I was wondering if anyone knew for sure if a 1999 Colnago Monotitan frame was made out of 6/4 ti or 3/2.5 ti.

Would anyone be able to give me some input on the ride? Specifically the stiffness of the bottom bracket. I currently ride a Litespeed Ultimate, if your unfamiliar with that frame. It has a 6/4 front triangle with a 3/2.5 rear triangle. Just from the construction, it will tell you that it has a pretty stiff bottom bracket.

Thanks for your input.

Best Regards,
Howard


----------



## El Cheapo (May 13, 2005)

Howard...I have a 98 Monotitan (AD 11) with about 23,000 miles on it. The only part of the frame that's 6/4 ti is the bottom bracket. The tubes are 3/2.5. As for stiffness, it's not like steel but still pretty good. I've been thrilled with mine since the first time I rode it. I can only comment on riding not racing. If I raced I would go with carbon.


----------



## evoq (Aug 17, 2007)

El Cheap,

Thanks for the information. I didn't get the Monotitan after all.. Which is probably a good thing. I'm finally finding that having different rides in the stable is the best thing. So I ended up with a Mapi edition C40. 
PS. don’t ride one. You'll end up with one!
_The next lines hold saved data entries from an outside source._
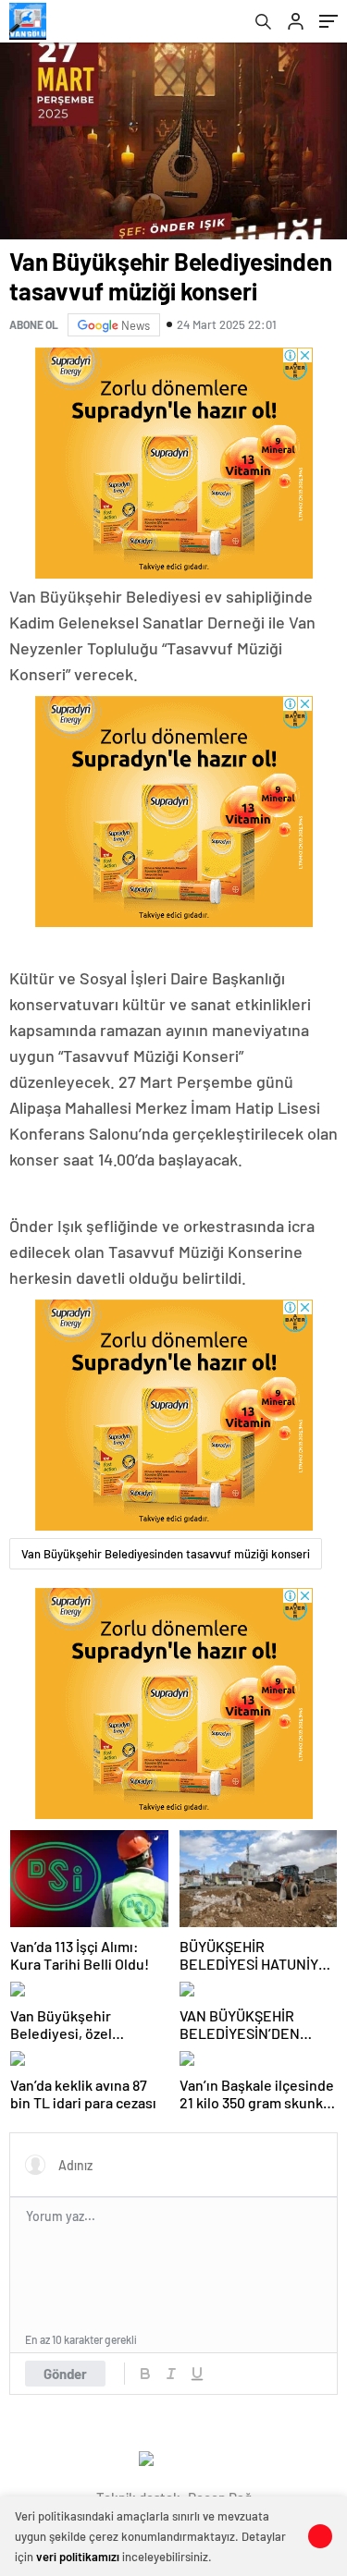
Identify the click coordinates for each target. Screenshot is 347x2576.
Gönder (65, 2373)
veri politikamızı (77, 2556)
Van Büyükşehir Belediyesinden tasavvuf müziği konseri (165, 1553)
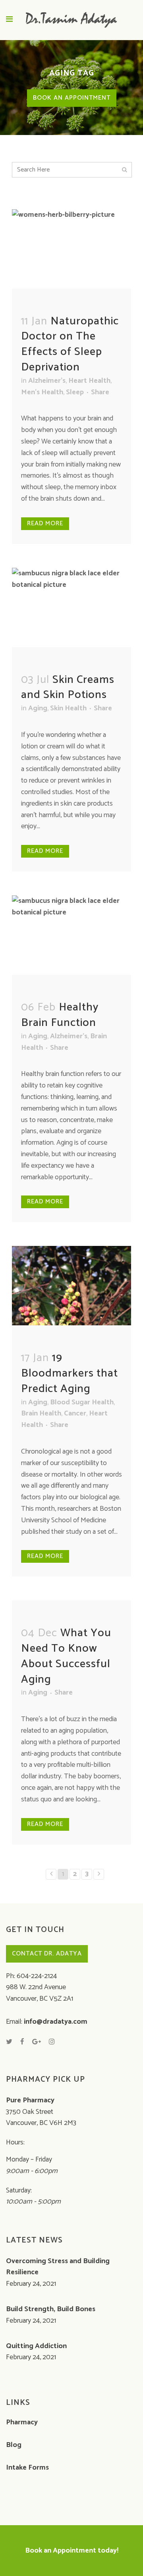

Thanks again. Happy riding!


----------



## fick (Jul 30, 2007)

Hey evoq,
What was your source on Monotitan?
I'm looking for one in a 55
Thanks
CP


----------



## evoq (Aug 17, 2007)

Fick,

The Monotitan I was looking at was on Ebay. It went for a pretty penny so I dropped out of the bidding early.

If your not looking for anything specific, there are some good deals to be had. There was a NOS CT-1 that went for $541. So keep looking.

Good luck.


Best Regards,
Howard


----------



## fick (Jul 30, 2007)

Thanks Howard


----------